▶ **Given information**:
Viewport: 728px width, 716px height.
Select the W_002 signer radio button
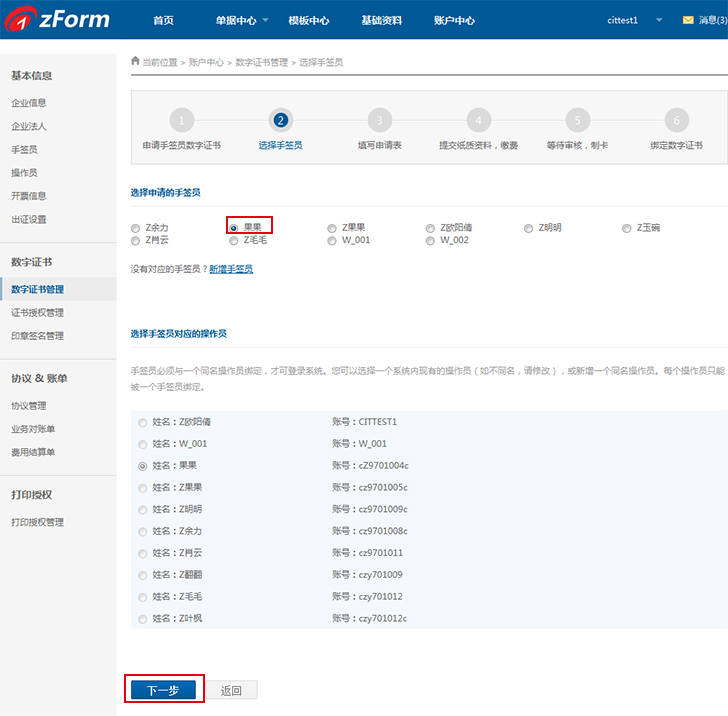click(x=430, y=240)
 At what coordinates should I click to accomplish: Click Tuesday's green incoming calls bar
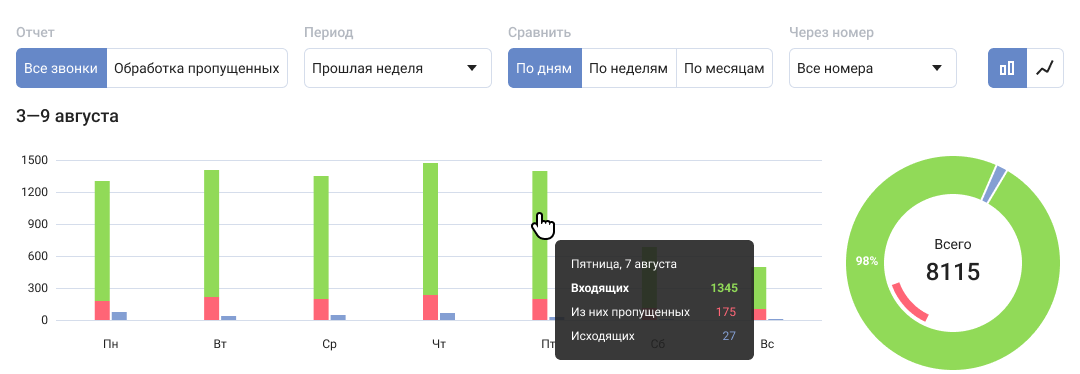coord(211,233)
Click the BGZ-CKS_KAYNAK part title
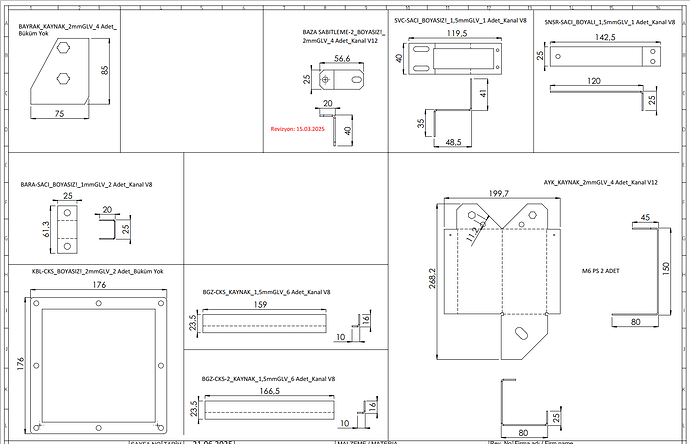Viewport: 690px width, 444px height. (266, 292)
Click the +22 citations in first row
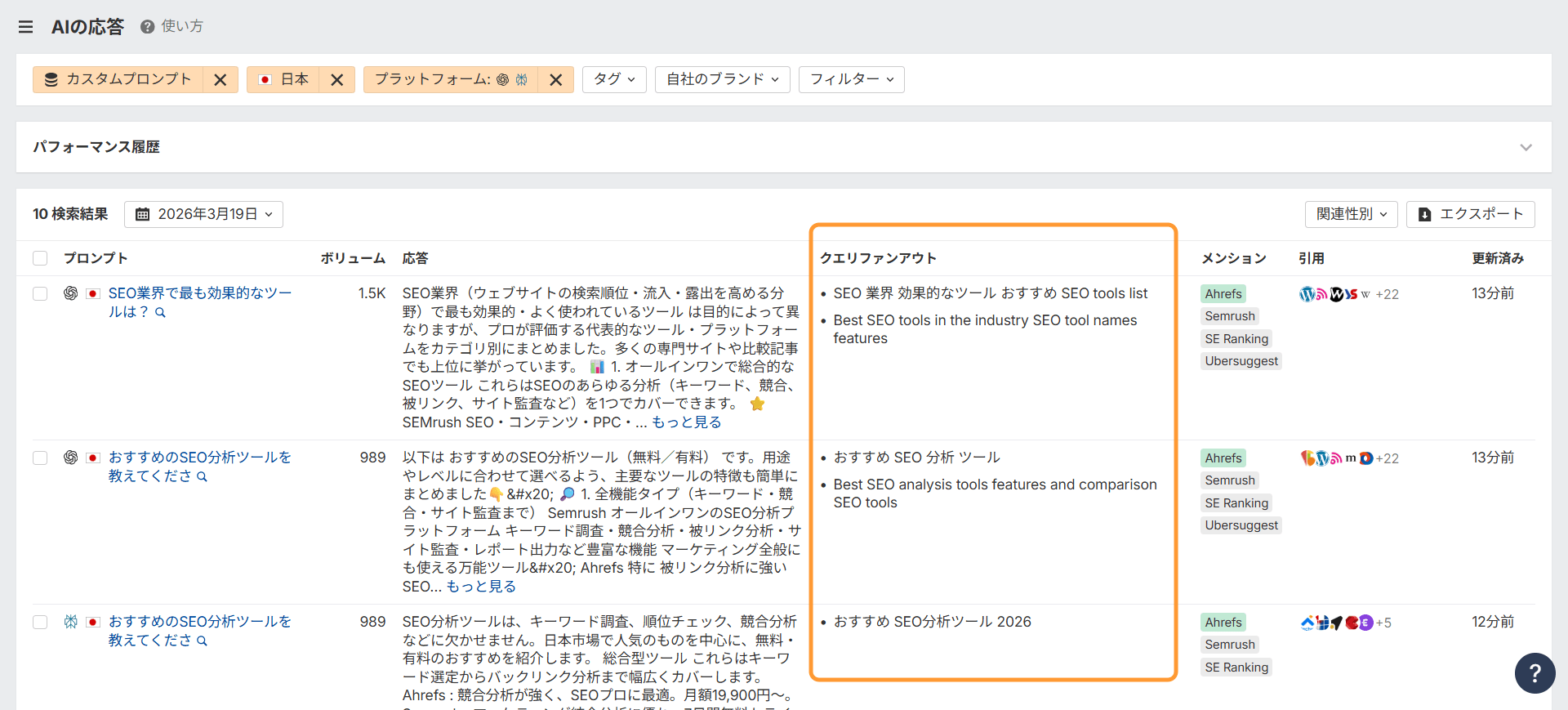Viewport: 1568px width, 710px height. 1387,294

▶ **Work order**: Your answer must be an exact repeat of the records above, with the pictures left out.

▶ **Response to the task**:
Viewport: 728px width, 716px height.
Select the W_002 signer radio button
click(x=430, y=240)
 At what coordinates should I click to accomplish: Click Tuesday's green incoming calls bar
coord(211,233)
Click the BGZ-CKS_KAYNAK part title
Viewport: 690px width, 444px height. (266, 292)
Click the +22 citations in first row
Viewport: 1568px width, 710px height. 1387,294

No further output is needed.